Ci sono varietà più indicate al clima siciliano?
Non abbiamo varietà, perché si tratta, come spesso accade per il caffè, di semenzali, in questo caso derivati da piante di Coffea arabica da tempo acclimatate in Sicilia e capaci di produrre frutti e semi fertili. Ci interessa fare uno screening per comprendere l’omogeneità genetica del materiale che utilizziamo e, se del caso, immaginare una selezione clonale dei genotipi che avranno le migliori performances in campo. Certamente l’idea è stata e rimane quella di partire da piante che hanno dato prova di poter vivere e produrre nelle nostre condizioni ambientali. Di fatto, esistono in orto, in diversi vivai e parchi privati, piante di caffè che prosperano e si riproducono da decenni, se non di più. Noi stiamo cercando solo di metterle a sistema colturale in modo ordinato
Ci sono fitopatologie particolari che minacciano il caffè alle nostre latitudini e come si combattono?

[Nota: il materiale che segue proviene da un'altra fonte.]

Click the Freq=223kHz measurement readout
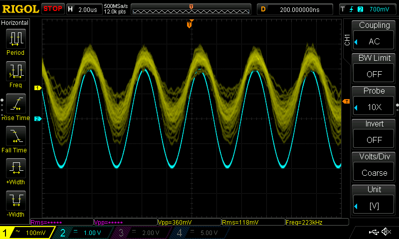This screenshot has height=239, width=399. pyautogui.click(x=317, y=222)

Non fino ad oggi, a parte alcuni attacchi non specifici e di facile controllo. Direi che è molto più importante verificare la sostenibilità ecologica in termini di flussi termici e radiativi e di resistenza allo stress idrico.

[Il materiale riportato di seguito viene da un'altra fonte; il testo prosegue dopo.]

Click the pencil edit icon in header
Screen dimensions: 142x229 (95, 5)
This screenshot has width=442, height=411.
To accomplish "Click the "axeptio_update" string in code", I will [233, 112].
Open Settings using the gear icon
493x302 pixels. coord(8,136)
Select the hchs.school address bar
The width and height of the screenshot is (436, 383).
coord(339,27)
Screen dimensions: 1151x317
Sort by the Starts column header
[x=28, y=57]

Considerato il "culto" e la tradizione del bere caffè che abbiamo in Italia, la qualità ottenuta in Sicilia è buona?
L’idea è quella di offrire alle piccole aziende siciliane, in questo caso Morettino, nostro partner industriale, una piccola possibilità che ha un grande valore di comunicazione, quale è poter affermare di produrre il primo caffè 100% europeo, dal seme al macinato. Si, la qualità è buona ed è stata analizzata da assaggiatori esperti. Non immaginiamo grandi quantità, ma produzioni di nicchia che valorizzino il brand.

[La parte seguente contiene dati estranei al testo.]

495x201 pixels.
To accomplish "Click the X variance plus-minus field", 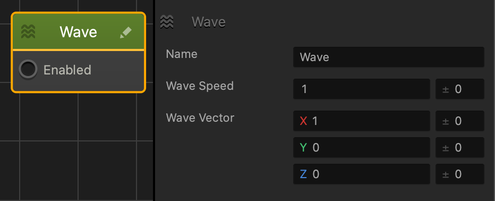I will 459,121.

Chi si occupa della lavorazione delle drupe raccolte?
Il partner “Caffè Morettino”, una delle migliori aziende siciliane nella produzione di caffè di alta qualità, con uno staff di eccezione e una straordinaria voglia di lavorare insieme. Nei prossimi giorni saremo insieme in orto a celebrare un piccolo festival dedicato proprio al caffè.
Anche se siamo ancora in fase di sperimentazione, è possibile ipotizzare nel futuro una produzione italiana di caffè che, per altro, abbatterebbe molto il costo del prodotto?
È presto per dirlo e non lavoriamo in questo scenario. Facciamo piccoli passi, sappiamo bene che la vocazionalità ambientale è quella che è, limitata e da testare nel tempo e nello spazio. Ma cosa è la ricerca se non la possibilità di immaginare scenari che ancora non sono prevedibili? Quello che stiamo facendo adesso è una prova su microscala, il domani si vedrà e noi saremo lì, certamente, per continuare a comprendere. Quando i nostri Maestri da Savastano a Casella a Calabrese, per primi provarono di introdurre in coltura le specie tropicali, furono in molti a criticare, ma oggi il nostro gruppo di ricerca sulle specie da frutto tropicali, mango e avocado in testa, fa fatica a tenere a bada chi, comunque e dovunque vuole provare e il prof. Farina che, a Palermo e in Italia, ha splendidamente raccolto quella eredità è spesso nella condizione, opposta rispetto a chi ci ha preceduto, di raffreddare, da eccellente ricercatore quale è, eccessivi entusiasmi, cercando di guidare tutto il settore nell’ottica di una corretta prudenza agronomica, la sola capace di portare a risultati replicabili nel tempo e nello spazio.